**WORK TO DO**: Convert the records below into a Markdown table with two columns, Row and Line: number each row in order and put one line of the records in each row, skipping blank lines.

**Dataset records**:
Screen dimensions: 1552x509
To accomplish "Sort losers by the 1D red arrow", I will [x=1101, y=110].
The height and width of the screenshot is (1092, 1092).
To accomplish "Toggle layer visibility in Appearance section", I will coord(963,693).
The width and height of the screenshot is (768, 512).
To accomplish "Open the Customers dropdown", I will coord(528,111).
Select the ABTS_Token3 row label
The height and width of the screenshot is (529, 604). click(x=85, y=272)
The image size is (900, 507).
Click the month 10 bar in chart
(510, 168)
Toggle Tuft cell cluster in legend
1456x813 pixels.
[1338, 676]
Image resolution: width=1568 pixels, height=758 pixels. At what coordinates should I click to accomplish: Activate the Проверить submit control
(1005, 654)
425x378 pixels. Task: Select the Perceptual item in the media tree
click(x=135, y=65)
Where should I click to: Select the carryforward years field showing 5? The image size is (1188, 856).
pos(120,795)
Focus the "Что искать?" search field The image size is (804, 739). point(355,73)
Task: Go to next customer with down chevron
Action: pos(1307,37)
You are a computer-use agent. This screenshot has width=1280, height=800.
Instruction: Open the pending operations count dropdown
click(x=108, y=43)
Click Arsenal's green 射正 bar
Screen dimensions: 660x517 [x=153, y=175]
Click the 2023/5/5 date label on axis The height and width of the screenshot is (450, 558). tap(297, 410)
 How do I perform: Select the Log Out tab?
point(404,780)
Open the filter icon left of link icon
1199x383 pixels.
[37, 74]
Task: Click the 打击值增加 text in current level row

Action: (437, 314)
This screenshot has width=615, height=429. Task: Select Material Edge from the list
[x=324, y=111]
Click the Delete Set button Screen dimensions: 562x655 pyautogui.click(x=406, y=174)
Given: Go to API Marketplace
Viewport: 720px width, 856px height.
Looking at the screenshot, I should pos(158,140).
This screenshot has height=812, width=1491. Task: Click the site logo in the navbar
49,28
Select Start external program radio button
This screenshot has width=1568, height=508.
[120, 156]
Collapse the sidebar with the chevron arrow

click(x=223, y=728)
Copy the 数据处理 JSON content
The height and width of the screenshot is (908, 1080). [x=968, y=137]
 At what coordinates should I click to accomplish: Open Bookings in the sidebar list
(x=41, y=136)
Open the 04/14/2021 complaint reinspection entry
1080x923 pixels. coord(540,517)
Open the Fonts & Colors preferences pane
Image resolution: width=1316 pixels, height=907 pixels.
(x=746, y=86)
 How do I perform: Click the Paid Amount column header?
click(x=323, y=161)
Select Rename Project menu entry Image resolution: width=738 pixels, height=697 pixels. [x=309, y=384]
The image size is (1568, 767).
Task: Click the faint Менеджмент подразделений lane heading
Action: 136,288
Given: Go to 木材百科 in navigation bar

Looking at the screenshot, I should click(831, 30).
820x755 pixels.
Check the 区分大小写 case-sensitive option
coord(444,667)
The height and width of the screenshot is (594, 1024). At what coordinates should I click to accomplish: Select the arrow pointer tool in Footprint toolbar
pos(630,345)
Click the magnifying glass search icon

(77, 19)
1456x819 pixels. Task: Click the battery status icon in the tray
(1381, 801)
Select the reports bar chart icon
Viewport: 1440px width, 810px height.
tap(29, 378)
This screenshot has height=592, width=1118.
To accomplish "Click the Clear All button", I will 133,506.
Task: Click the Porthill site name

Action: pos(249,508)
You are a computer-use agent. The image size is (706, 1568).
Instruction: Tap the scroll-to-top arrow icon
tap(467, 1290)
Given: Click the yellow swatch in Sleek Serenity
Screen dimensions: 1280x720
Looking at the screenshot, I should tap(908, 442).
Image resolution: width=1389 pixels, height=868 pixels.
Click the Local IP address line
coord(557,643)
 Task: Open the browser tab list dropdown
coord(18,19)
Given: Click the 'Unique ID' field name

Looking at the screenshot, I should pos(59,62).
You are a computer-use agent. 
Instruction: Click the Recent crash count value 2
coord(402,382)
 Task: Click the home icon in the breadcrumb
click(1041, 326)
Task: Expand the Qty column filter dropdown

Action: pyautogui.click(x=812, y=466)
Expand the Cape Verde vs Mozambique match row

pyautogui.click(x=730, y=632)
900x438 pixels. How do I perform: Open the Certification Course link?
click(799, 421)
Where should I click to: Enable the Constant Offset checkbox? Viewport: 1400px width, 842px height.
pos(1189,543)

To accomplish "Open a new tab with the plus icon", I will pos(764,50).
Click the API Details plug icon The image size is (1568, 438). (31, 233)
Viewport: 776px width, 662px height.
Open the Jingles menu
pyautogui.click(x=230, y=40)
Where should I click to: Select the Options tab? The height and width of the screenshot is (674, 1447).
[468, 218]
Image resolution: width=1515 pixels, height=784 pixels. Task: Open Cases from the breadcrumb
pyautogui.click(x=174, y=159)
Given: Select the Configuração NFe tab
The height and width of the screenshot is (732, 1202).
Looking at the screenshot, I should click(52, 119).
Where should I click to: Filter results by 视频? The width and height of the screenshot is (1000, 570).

**RESPONSE TO THE EXERCISE**:
| Row | Line |
|---|---|
| 1 | Screen dimensions: 1552x509 |
| 2 | To accomplish "Sort losers by the 1D red arrow", I will [x=1101, y=110]. |
| 3 | The height and width of the screenshot is (1092, 1092). |
| 4 | To accomplish "Toggle layer visibility in Appearance section", I will coord(963,693). |
| 5 | The width and height of the screenshot is (768, 512). |
| 6 | To accomplish "Open the Customers dropdown", I will coord(528,111). |
| 7 | Select the ABTS_Token3 row label |
| 8 | The height and width of the screenshot is (529, 604). click(x=85, y=272) |
| 9 | The image size is (900, 507). |
| 10 | Click the month 10 bar in chart |
| 11 | (510, 168) |
| 12 | Toggle Tuft cell cluster in legend |
| 13 | 1456x813 pixels. |
| 14 | [1338, 676] |
| 15 | Image resolution: width=1568 pixels, height=758 pixels. At what coordinates should I click to accomplish: Activate the Проверить submit control |
| 16 | (1005, 654) |
| 17 | 425x378 pixels. Task: Select the Perceptual item in the media tree |
| 18 | click(x=135, y=65) |
| 19 | Where should I click to: Select the carryforward years field showing 5? The image size is (1188, 856). |
| 20 | pos(120,795) |
| 21 | Focus the "Что искать?" search field The image size is (804, 739). point(355,73) |
| 22 | Task: Go to next customer with down chevron |
| 23 | Action: pos(1307,37) |
| 24 | You are a computer-use agent. This screenshot has width=1280, height=800. |
| 25 | Instruction: Open the pending operations count dropdown |
| 26 | click(x=108, y=43) |
| 27 | Click Arsenal's green 射正 bar |
| 28 | Screen dimensions: 660x517 [x=153, y=175] |
| 29 | Click the 2023/5/5 date label on axis The height and width of the screenshot is (450, 558). tap(297, 410) |
| 30 |  How do I perform: Select the Log Out tab? |
| 31 | point(404,780) |
| 32 | Open the filter icon left of link icon |
| 33 | 1199x383 pixels. |
| 34 | [37, 74] |
| 35 | Task: Click the 打击值增加 text in current level row |
| 36 | Action: (437, 314) |
| 37 | This screenshot has width=615, height=429. Task: Select Material Edge from the list |
| 38 | [x=324, y=111] |
| 39 | Click the Delete Set button Screen dimensions: 562x655 pyautogui.click(x=406, y=174) |
| 40 | Given: Go to API Marketplace |
| 41 | Viewport: 720px width, 856px height. |
| 42 | Looking at the screenshot, I should pos(158,140). |
| 43 | This screenshot has height=812, width=1491. Task: Click the site logo in the navbar |
| 44 | 49,28 |
| 45 | Select Start external program radio button |
| 46 | This screenshot has width=1568, height=508. |
| 47 | [120, 156] |
| 48 | Collapse the sidebar with the chevron arrow |
| 49 | click(x=223, y=728) |
| 50 | Copy the 数据处理 JSON content |
| 51 | The height and width of the screenshot is (908, 1080). [x=968, y=137] |
| 52 |  At what coordinates should I click to accomplish: Open Bookings in the sidebar list |
| 53 | (x=41, y=136) |
| 54 | Open the 04/14/2021 complaint reinspection entry |
| 55 | 1080x923 pixels. coord(540,517) |
| 56 | Open the Fonts & Colors preferences pane |
| 57 | Image resolution: width=1316 pixels, height=907 pixels. |
| 58 | (x=746, y=86) |
| 59 |  How do I perform: Click the Paid Amount column header? |
| 60 | click(x=323, y=161) |
| 61 | Select Rename Project menu entry Image resolution: width=738 pixels, height=697 pixels. [x=309, y=384] |
| 62 | The image size is (1568, 767). |
| 63 | Task: Click the faint Менеджмент подразделений lane heading |
| 64 | Action: 136,288 |
| 65 | Given: Go to 木材百科 in navigation bar |
| 66 | Looking at the screenshot, I should click(831, 30). |
| 67 | 820x755 pixels. |
| 68 | Check the 区分大小写 case-sensitive option |
| 69 | coord(444,667) |
| 70 | The height and width of the screenshot is (594, 1024). At what coordinates should I click to accomplish: Select the arrow pointer tool in Footprint toolbar |
| 71 | pos(630,345) |
| 72 | Click the magnifying glass search icon |
| 73 | (77, 19) |
| 74 | 1456x819 pixels. Task: Click the battery status icon in the tray |
| 75 | (1381, 801) |
| 76 | Select the reports bar chart icon |
| 77 | Viewport: 1440px width, 810px height. |
| 78 | tap(29, 378) |
| 79 | This screenshot has height=592, width=1118. |
| 80 | To accomplish "Click the Clear All button", I will 133,506. |
| 81 | Task: Click the Porthill site name |
| 82 | Action: pos(249,508) |
| 83 | You are a computer-use agent. The image size is (706, 1568). |
| 84 | Instruction: Tap the scroll-to-top arrow icon |
| 85 | tap(467, 1290) |
| 86 | Given: Click the yellow swatch in Sleek Serenity |
| 87 | Screen dimensions: 1280x720 |
| 88 | Looking at the screenshot, I should tap(908, 442). |
| 89 | Image resolution: width=1389 pixels, height=868 pixels. |
| 90 | Click the Local IP address line |
| 91 | coord(557,643) |
| 92 |  Task: Open the browser tab list dropdown |
| 93 | coord(18,19) |
| 94 | Given: Click the 'Unique ID' field name |
| 95 | Looking at the screenshot, I should pos(59,62). |
| 96 | You are a computer-use agent.  |
| 97 | Instruction: Click the Recent crash count value 2 |
| 98 | coord(402,382) |
| 99 |  Task: Click the home icon in the breadcrumb |
| 100 | click(1041, 326) |
| 101 | Task: Expand the Qty column filter dropdown |
| 102 | Action: pyautogui.click(x=812, y=466) |
| 103 | Expand the Cape Verde vs Mozambique match row |
| 104 | pyautogui.click(x=730, y=632) |
| 105 | 900x438 pixels. How do I perform: Open the Certification Course link? |
| 106 | click(799, 421) |
| 107 | Where should I click to: Enable the Constant Offset checkbox? Viewport: 1400px width, 842px height. |
| 108 | pos(1189,543) |
| 109 | To accomplish "Open a new tab with the plus icon", I will pos(764,50). |
| 110 | Click the API Details plug icon The image size is (1568, 438). (31, 233) |
| 111 | Viewport: 776px width, 662px height. |
| 112 | Open the Jingles menu |
| 113 | pyautogui.click(x=230, y=40) |
| 114 | Where should I click to: Select the Options tab? The height and width of the screenshot is (674, 1447). |
| 115 | [468, 218] |
| 116 | Image resolution: width=1515 pixels, height=784 pixels. Task: Open Cases from the breadcrumb |
| 117 | pyautogui.click(x=174, y=159) |
| 118 | Given: Select the Configuração NFe tab |
| 119 | The height and width of the screenshot is (732, 1202). |
| 120 | Looking at the screenshot, I should click(52, 119). |
| 121 | Where should I click to: Filter results by 视频? The width and height of the screenshot is (1000, 570). |